——MidoNetについての話を伺いたいと思います。これはどのように機能するのですか?
ネットワークの下層部分を取り扱う機器としては、スイッチやルータがあります。われわれのソフトウェアは基本的に、計算処理を行うホストや、クラウドに接続されるエッジサーバといったx86ベースのコンピュータ上で稼働します。簡単に言うと、このソフトウェアはクラウドにおける知的なネットワーク処理を引き受け、ファイアウォールやロードバランサ、スイッチ、ルータ、NATデバイス、L2とL3の分離といった機能をユーザーに提供するものです。
土台となるネットワークについてですが、物理ネットワーク上にこういった機器を実際に接続するわけではありません。実際に行っていることをイメージしてもらうためにまず、ホストコンピュータやx86搭載機器すべてが並べられた大きな円を想像してみてください。この円の中心がネットワークになるわけです。われわれは、ネットワークにおける知的処理を円の縁の部分にまで押し広げようとしているのです。これにより、拡張性に制約がある中継デバイスを間に挟まなくても済むようになるため、はるかに安価なネットワークを構築できるようになるというわけです。
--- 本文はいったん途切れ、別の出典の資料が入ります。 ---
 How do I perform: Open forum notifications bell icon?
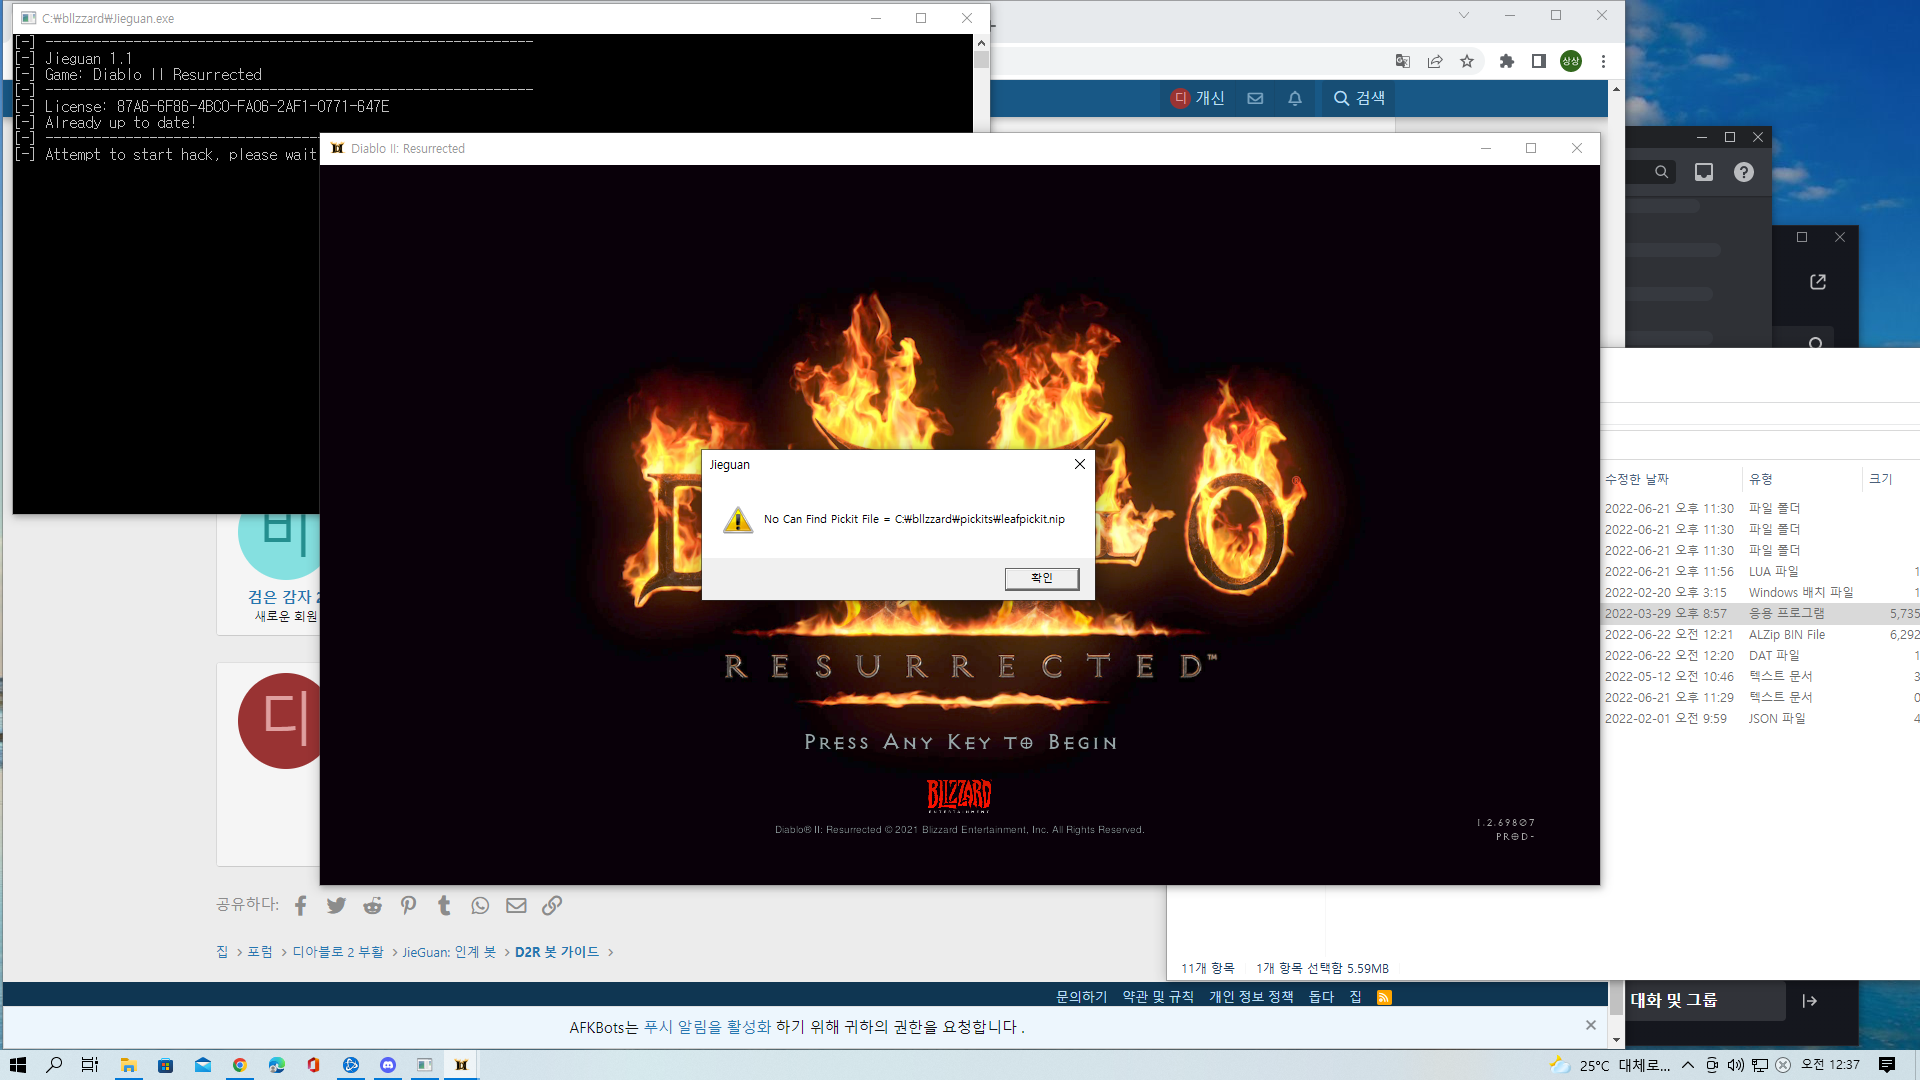click(x=1295, y=98)
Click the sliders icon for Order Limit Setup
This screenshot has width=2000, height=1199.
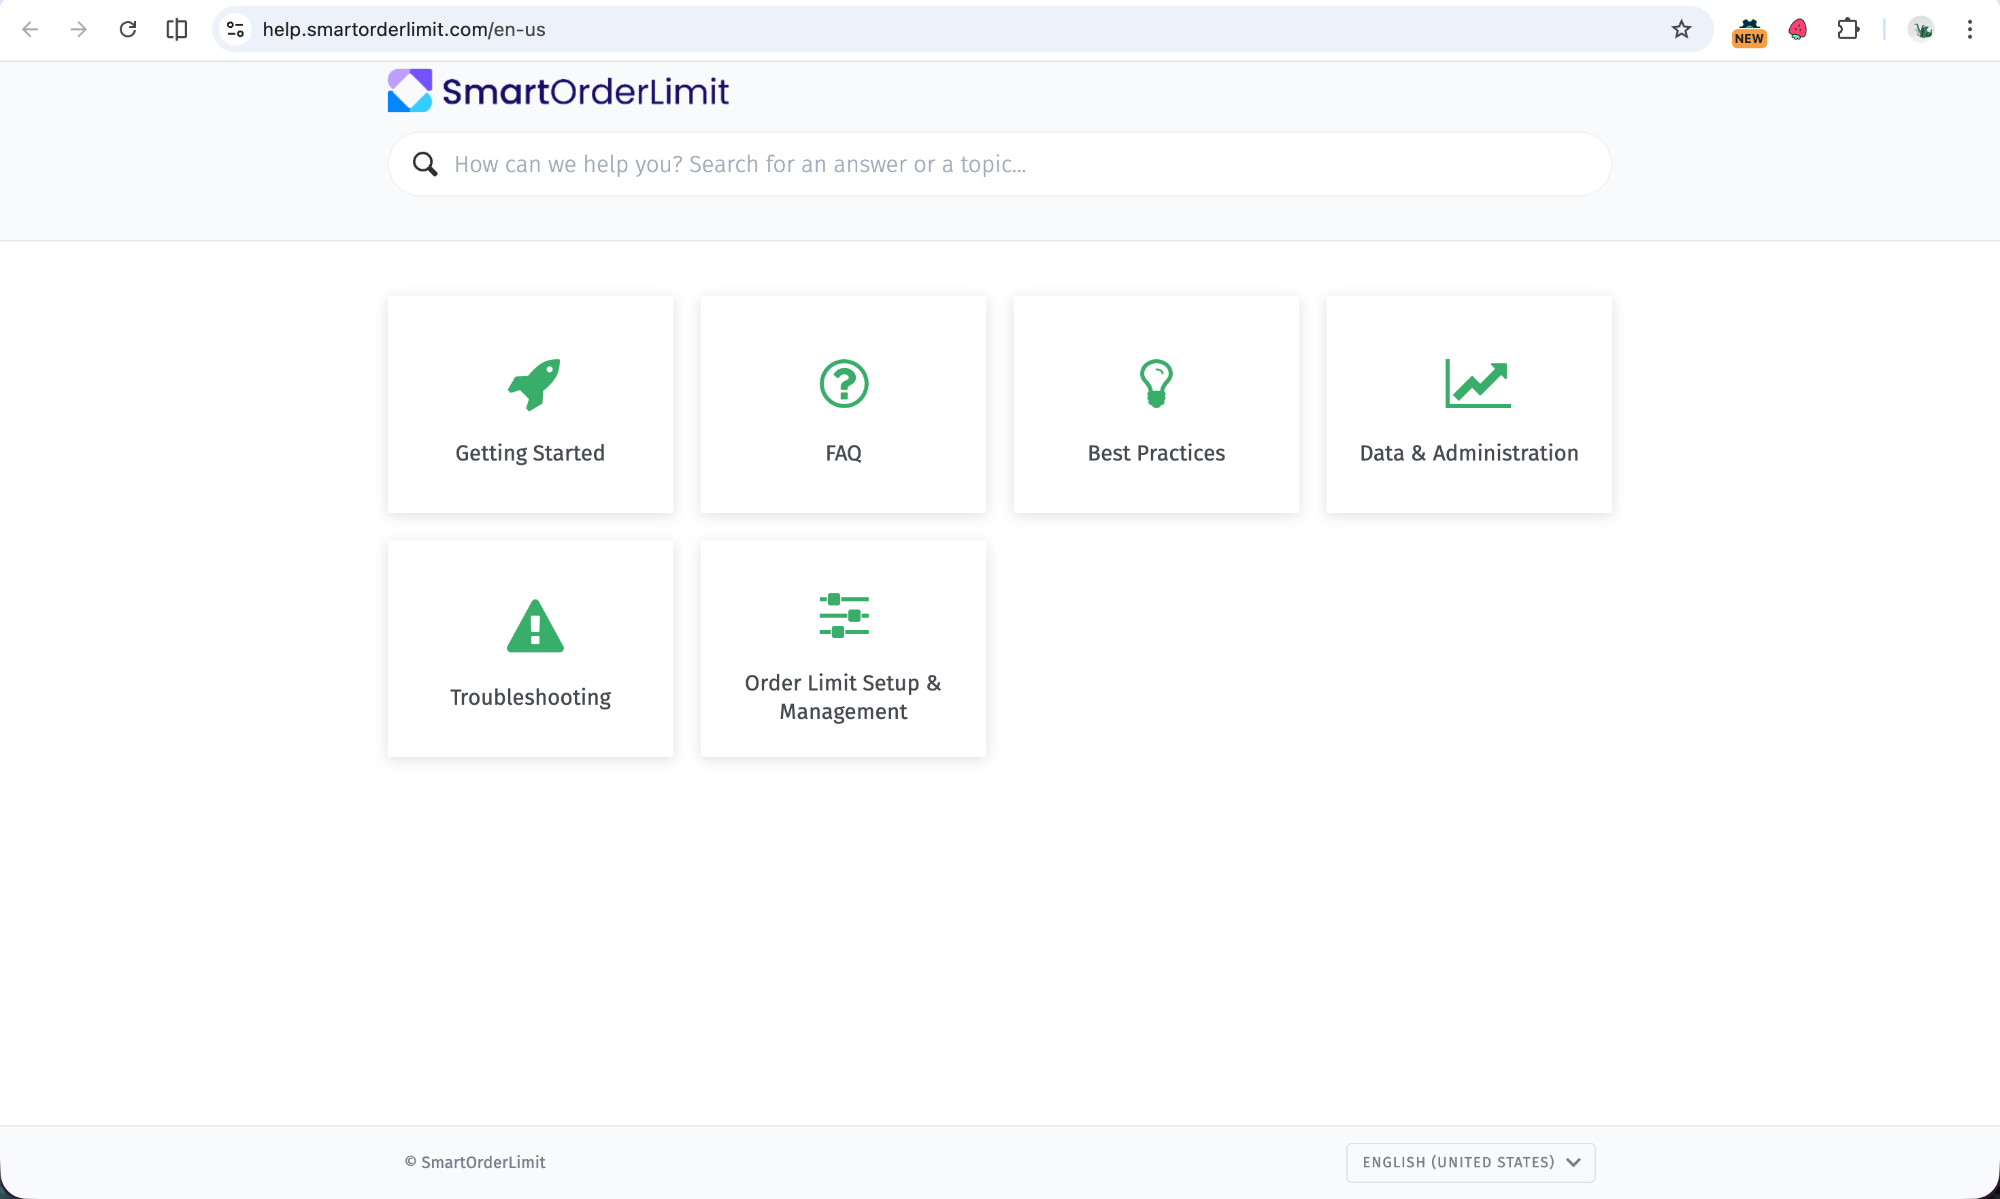tap(843, 615)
こういった中継デバイスを間に挟むのは、良いことではありません。われわれは、ユーザーの成長に合わせ、必要とされるレベルのサービスを提供していきたいと考えています。MidoNetを使うことで、ユーザーはプロバイダーと連携し、非常に堅牢な物理ネットワークをCisco Systemsの1/10のコストで構築できるようになるのです。
ネットワークにおける知的処理を円の縁の部分にまで押し広げることで、ネットワークを安価に構築し、運用コストも抑えられるようになります。このわれわれのモデルは、物理デバイスにまったく手を付けない、つまりオーバーレイレイヤでしかないという点で優れたものと言えます。物理世界に関与する必要性はずっと少なく、必要となるのはMidoNetのホスト間をつなぐためのIP接続だけなのです。
このモデルにおいて、われわれのソフトウェアを稼働させているネットワーク上のすべてのホストが、大域的なルータのグリッドを構成するネットワークカードとして機能することになります。つまり、すべてのマシンが巨大な1つのルータを構成するパーツになるわけです。このため、どこかのマシンが故障しても、すぐにそのことを検知し、即座にシステムのトポロジを変更できます。そして、故障したマシンにはトラフィックが送られないようになるわけです。クラウドのネットワークを扱ううえで、これこそがより優れたモデルであると言えるでしょう。
ネットワークというものは、中継デバイスのスケールアウト(増設による拡張)ができないため、本質的に問題を抱えていたと言えます。中継デバイスのスケールアップ(交換による拡張)は可能ですが、その際にはサービスの中断が発生します。結局のところ、中継デバイスによるネットワークのスケールアウトは不可能なのです。こういったことから、ネットワークの知的処理を円周部分に持たせ、物理ネットワークはIT機器の接続に必要な単なるパイプとして扱うのが適切だと考えているわけです。
中継デバイスを使用するという考え方自体がボトルネックを生み出すのです。つまり、ネットワーク自体がボトルネックだというわけです。
われわれのソリューションは、OpenStackとの緊密な統合により、設備投資コストの低減とともに、運用コストの低減も実現されるという利点を持っています。また、こういった統合はユーザーからみてシームレスなものとなっています。